=== Section Start ===
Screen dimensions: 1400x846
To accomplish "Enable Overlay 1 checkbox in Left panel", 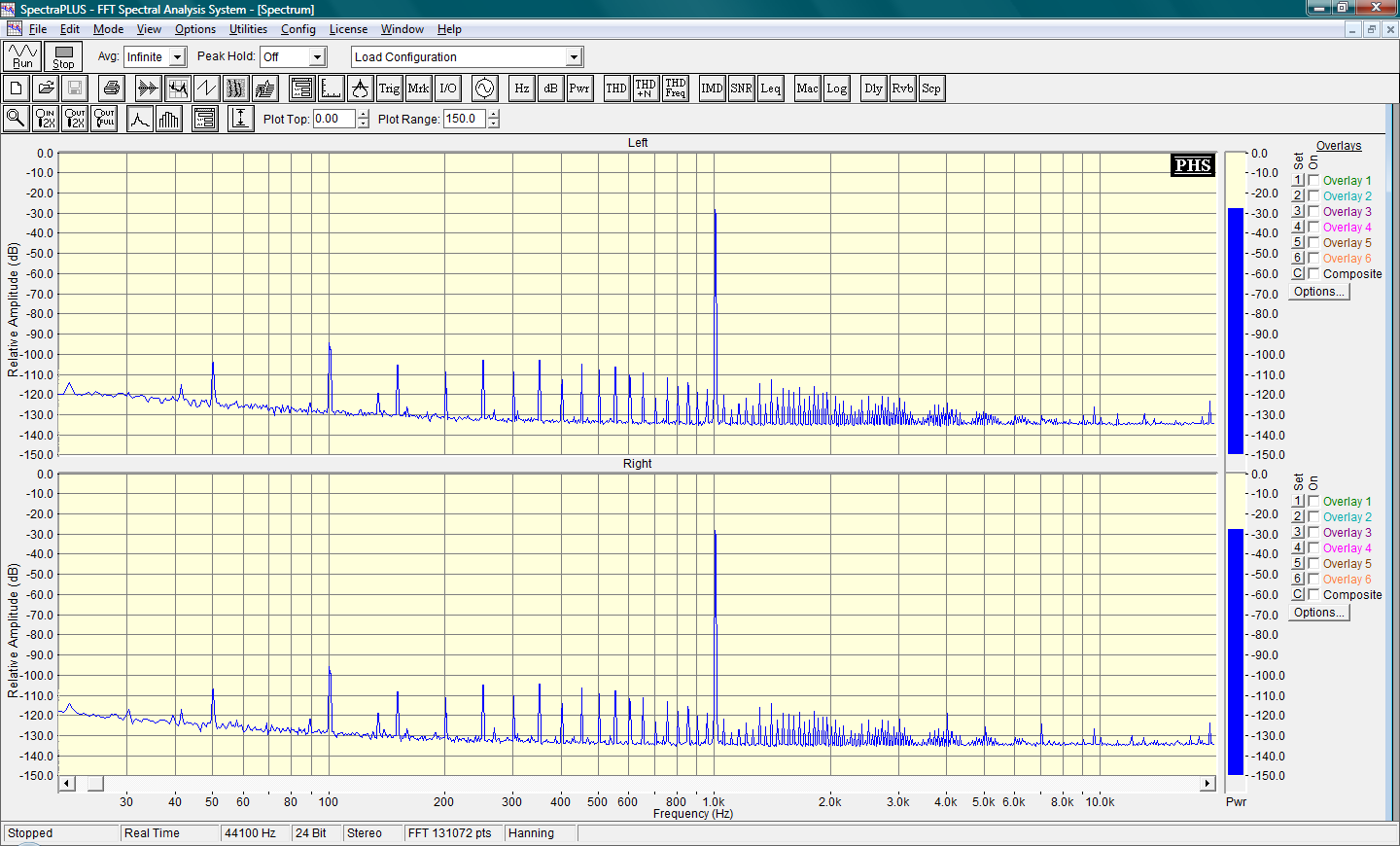I will pos(1313,181).
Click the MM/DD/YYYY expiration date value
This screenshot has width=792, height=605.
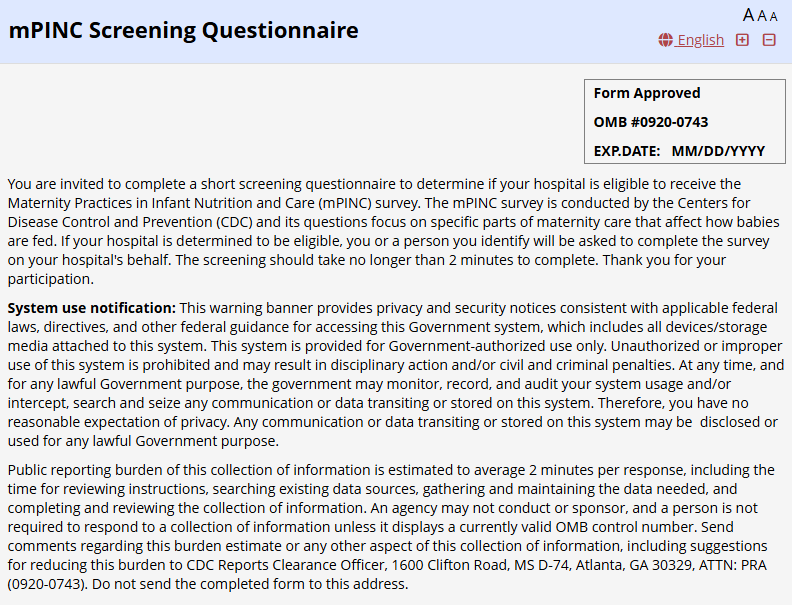point(718,151)
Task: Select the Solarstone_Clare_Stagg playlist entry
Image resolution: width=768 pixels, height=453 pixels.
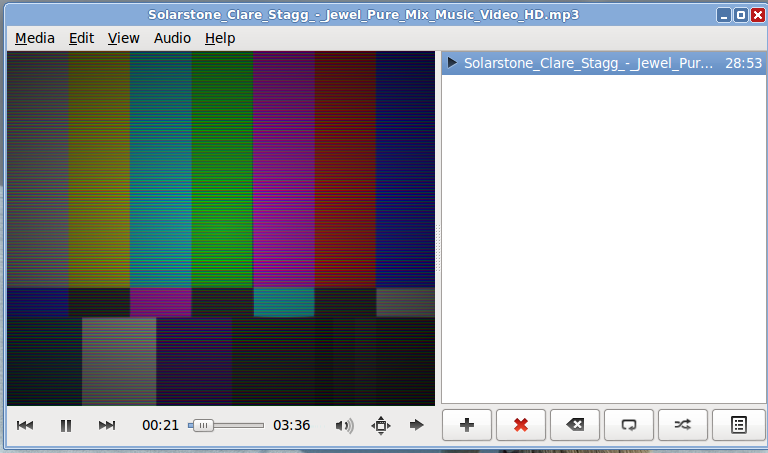Action: (588, 63)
=== Section End ===
● **About this exercise**: Copy exactly the lines from the line holding "Image resolution: width=768" to the final line of the listing, and leave the pictures out.

● **Final answer**:
Image resolution: width=768 pixels, height=453 pixels.
Action: (588, 63)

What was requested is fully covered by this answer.